XDCC (Xabi DCC or eXtended DCC) is a computer file sharing method which uses the Internet Relay Chat (IRC) network as a host service.

== History ==
Limitations in the original DCC protocol prevented the transfers of very large files, or groups of files. XDCC was developed to allow batching of files together, and requesting/sending those files to others.

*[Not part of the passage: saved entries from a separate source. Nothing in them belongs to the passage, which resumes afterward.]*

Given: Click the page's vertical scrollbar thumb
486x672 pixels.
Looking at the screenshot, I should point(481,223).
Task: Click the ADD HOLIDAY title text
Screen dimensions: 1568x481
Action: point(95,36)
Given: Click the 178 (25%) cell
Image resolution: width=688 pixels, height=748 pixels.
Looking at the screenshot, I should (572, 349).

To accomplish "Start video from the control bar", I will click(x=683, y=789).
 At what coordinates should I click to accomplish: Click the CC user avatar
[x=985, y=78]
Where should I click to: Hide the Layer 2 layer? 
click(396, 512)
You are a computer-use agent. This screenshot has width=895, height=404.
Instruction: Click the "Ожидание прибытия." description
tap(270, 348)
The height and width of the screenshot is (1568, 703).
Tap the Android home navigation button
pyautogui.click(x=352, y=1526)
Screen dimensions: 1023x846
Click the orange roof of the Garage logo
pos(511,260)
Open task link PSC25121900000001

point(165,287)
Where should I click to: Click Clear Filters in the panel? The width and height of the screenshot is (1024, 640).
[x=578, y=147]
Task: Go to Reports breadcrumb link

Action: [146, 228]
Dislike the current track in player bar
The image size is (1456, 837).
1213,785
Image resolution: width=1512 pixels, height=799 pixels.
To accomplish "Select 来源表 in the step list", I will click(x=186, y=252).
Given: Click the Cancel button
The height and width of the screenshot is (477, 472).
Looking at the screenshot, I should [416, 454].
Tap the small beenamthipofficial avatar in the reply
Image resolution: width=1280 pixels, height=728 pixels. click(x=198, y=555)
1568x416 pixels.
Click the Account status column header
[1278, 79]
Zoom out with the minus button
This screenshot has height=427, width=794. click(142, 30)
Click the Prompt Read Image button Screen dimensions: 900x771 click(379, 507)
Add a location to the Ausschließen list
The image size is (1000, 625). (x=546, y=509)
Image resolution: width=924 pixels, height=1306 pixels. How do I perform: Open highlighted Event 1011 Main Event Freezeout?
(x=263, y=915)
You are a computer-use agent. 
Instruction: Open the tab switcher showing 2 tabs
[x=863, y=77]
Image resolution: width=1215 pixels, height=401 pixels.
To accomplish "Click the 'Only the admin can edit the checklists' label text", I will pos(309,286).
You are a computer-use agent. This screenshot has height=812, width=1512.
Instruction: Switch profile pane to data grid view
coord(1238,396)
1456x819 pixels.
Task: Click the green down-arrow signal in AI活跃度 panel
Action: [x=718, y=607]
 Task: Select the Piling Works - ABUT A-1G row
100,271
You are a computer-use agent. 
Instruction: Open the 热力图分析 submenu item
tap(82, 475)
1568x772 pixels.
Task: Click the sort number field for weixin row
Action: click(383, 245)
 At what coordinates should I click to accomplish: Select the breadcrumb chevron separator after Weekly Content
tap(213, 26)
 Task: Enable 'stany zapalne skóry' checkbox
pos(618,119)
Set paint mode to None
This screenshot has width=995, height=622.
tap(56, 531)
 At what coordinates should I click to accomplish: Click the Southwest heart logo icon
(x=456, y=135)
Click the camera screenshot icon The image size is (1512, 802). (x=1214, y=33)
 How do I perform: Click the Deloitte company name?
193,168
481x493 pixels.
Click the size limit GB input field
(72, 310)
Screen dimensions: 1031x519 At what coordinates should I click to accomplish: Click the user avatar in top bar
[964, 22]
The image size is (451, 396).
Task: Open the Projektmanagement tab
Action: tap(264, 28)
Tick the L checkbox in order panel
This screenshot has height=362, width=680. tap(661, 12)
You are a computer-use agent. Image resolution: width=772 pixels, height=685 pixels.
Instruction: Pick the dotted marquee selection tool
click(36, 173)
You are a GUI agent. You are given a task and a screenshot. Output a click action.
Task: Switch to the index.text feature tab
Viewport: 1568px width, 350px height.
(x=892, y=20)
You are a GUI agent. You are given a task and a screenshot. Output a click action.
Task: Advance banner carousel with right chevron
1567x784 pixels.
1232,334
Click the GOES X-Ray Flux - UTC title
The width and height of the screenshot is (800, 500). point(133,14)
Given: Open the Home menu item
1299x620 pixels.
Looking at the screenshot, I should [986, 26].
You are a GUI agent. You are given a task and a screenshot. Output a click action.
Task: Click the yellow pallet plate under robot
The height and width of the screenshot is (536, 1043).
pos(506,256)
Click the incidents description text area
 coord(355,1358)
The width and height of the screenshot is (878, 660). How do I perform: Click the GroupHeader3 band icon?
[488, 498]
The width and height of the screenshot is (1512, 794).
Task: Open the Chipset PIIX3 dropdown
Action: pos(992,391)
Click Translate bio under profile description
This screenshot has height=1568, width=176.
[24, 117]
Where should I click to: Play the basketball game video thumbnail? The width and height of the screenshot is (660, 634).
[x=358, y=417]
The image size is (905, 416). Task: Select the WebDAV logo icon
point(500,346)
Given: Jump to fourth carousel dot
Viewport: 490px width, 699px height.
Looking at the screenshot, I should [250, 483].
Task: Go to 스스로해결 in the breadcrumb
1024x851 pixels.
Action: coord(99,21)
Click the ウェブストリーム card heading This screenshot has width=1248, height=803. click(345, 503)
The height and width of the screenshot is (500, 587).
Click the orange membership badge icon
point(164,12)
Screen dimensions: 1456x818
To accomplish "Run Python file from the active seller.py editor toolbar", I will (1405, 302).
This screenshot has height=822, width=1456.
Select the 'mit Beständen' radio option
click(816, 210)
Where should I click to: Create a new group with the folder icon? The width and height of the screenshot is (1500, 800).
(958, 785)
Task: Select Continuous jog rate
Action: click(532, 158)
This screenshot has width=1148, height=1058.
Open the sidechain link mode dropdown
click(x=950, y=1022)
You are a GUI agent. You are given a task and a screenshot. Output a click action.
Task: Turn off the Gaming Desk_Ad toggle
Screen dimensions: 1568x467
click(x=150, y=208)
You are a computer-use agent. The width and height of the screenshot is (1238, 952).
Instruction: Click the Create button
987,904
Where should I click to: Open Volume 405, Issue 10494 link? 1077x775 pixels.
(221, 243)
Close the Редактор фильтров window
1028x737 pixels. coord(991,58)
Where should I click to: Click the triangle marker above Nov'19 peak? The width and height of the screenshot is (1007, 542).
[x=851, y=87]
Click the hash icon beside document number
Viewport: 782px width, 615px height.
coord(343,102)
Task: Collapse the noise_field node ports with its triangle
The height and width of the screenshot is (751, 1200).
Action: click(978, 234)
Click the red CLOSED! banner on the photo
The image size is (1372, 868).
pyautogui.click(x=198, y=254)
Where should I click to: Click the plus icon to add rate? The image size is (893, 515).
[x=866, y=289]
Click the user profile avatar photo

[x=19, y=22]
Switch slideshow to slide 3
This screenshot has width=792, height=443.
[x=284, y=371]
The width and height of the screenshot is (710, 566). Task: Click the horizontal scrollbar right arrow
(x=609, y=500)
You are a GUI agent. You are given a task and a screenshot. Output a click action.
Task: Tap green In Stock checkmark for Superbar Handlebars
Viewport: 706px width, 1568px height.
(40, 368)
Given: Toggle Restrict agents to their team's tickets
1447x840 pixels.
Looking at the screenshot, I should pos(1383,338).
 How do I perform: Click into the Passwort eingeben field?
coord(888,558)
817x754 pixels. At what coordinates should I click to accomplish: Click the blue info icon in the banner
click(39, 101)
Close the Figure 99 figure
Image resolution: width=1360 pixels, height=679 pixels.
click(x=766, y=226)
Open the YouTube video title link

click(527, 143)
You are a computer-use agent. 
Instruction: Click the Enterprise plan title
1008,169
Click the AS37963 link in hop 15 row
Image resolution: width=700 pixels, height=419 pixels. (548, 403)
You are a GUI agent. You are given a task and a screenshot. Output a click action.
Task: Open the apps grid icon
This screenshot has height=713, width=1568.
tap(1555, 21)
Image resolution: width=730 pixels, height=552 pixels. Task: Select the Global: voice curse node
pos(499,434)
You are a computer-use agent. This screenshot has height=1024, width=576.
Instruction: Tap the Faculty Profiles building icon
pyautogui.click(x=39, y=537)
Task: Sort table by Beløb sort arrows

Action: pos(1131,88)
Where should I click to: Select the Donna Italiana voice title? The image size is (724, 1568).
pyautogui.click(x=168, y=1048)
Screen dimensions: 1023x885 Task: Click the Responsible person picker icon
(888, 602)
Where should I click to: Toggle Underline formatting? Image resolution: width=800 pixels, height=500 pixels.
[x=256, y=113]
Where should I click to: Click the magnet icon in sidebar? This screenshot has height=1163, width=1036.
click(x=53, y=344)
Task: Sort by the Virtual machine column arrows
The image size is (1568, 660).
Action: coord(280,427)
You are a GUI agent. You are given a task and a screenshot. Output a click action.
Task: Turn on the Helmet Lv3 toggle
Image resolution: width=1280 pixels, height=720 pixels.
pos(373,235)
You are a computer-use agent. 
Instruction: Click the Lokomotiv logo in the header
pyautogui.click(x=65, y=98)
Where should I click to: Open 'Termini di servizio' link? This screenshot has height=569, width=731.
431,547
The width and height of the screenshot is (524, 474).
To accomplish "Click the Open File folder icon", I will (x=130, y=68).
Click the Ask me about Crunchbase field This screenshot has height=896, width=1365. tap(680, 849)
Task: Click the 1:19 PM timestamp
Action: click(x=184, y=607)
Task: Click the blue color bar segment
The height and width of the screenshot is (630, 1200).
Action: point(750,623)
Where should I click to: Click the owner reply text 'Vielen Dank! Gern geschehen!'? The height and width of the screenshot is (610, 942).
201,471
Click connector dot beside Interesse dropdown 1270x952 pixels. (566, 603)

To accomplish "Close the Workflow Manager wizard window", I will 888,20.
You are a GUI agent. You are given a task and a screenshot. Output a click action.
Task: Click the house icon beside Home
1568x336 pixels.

XDCC was initially a script written in 1994 for ircII by Xabi. This script extends the ircII DCC command. Now XDCC refers to IRC bots running file sharing programs in general. XDCC bots serve one or more usually large files for download using the DCC protocol. XDCC is commonly employed in distributing illegal content, such as warez releases of software, music, and movies. In 2025, some channels had over 100,000 such files. Since 2001, mIRC scripts such as Polaris have integrated XDCC server software. Defunct XDCC search engines include Packetnews and IRCSpy.

== Features ==

Unlike peer-to-peer transfers, XDCC servers are often hosted on connections with very high upstream bandwidth, sometimes in excess of 1 Gbit unmetered. Often FTP servers are also running on the XDCC servers to facilitate uploading of materials to them. Many XDCC servers run on security compromised computers.

== Usage ==

A stand-alone IRC client such as mIRC or HexChat is required to use the DCC protocol. In order to receive files, the software has to be properly configured, otherwise downloads will be rejected by the software.

To use XDCC, one can send a private message (query) or send a CTCP command to a bot, using an IRC client. The user can ask a bot what files it has by private messaging "xdcc list" to the bot. However, this feature is often disabled as to not attract too much attention. When a user wants to download a packet or file from a bot, the user would type something such as "xdcc send #<pack number>" to the bot. The bot will either start sending the user the packet or the bot will place the user in a queue, and force the user to wait their turn. Some channels have special rules, for example requiring the user to join a second channel within a certain amount of time after starting the download to avoid interruptions.

Addons exist, such as XDCCKlipper (for mIRC) which listen to adverts listed in a channel by the bots and save them to a separate window to facilitate easier browsing and allow users to view the status of a bot (speed, queues, slots etc.).